The survey found that while many Germans would prefer not to discuss the Holocaust, they are willing to compare Israeli policies toward Palestinians today with those of Nazi Germany.
Called “Germany and Israel Today: Linked by the Past, Divided by the Present?” the study was conducted by the German Bertelsmann Foundation in October 2014 and released on Monday, one day before International Holocaust Remembrance Day.
In one of the findings, 35 percent of German respondents, up from 30 percent in 2007, equate Israeli policies towards the Palestinians with Nazi policies towards the Jews – a view more likely among less educated respondents, according to a press statement accompanying the study.

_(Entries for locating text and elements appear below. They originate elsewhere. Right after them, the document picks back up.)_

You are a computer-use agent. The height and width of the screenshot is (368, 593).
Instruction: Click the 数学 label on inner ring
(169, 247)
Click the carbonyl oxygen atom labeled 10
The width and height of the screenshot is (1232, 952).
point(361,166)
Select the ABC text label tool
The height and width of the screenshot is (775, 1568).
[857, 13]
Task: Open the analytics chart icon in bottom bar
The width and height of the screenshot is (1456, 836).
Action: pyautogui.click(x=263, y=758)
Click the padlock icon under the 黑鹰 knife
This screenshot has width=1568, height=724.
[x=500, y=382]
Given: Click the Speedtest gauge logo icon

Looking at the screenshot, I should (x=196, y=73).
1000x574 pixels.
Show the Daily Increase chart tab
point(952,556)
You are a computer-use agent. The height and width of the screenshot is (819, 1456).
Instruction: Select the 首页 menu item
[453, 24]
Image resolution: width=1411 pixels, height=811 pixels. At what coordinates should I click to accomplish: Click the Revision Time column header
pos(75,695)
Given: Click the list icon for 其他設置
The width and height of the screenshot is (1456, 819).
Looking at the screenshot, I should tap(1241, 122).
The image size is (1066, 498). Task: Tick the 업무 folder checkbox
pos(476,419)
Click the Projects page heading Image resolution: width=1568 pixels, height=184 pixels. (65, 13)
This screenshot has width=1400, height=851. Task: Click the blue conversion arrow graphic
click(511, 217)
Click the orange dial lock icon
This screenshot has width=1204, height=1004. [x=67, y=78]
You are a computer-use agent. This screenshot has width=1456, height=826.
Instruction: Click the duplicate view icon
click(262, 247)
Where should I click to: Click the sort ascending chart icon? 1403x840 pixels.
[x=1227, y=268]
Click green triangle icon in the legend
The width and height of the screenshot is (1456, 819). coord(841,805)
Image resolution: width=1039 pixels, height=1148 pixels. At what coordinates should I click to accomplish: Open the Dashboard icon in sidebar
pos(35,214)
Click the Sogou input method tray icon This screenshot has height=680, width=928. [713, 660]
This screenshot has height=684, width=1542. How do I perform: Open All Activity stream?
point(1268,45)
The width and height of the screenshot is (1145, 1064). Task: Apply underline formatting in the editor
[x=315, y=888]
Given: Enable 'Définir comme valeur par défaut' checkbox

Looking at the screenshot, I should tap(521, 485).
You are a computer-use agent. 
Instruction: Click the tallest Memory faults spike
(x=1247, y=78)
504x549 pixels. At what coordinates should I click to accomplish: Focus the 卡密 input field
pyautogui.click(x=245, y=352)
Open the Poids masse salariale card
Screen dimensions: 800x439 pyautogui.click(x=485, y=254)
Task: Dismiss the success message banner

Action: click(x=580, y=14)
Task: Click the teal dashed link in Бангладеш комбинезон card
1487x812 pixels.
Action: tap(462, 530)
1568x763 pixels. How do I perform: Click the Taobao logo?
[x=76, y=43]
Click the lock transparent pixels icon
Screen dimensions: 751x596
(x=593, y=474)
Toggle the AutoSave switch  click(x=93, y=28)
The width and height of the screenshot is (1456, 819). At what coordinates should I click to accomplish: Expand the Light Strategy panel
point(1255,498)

In addition, 36 percent of Germans view Israel favorably, while 48 percent hold a negative view of Israel. A majority of Germans ages 18 to 29 view Israel negatively.
Regarding the Holocaust, 58 percent of Germans said it was time to put the past behind them, while 38 percent disagreed.
Stephan Vopel, the Bertelsmann Foundation’s expert on Israel, said the study showed an increased need for “direct encounters between young people from both countries.”
The survey was conducted by polling firm TNS Emnid through telephone interviews with 1,000 Germans ages 18 and over. The margin of error is 3 percent.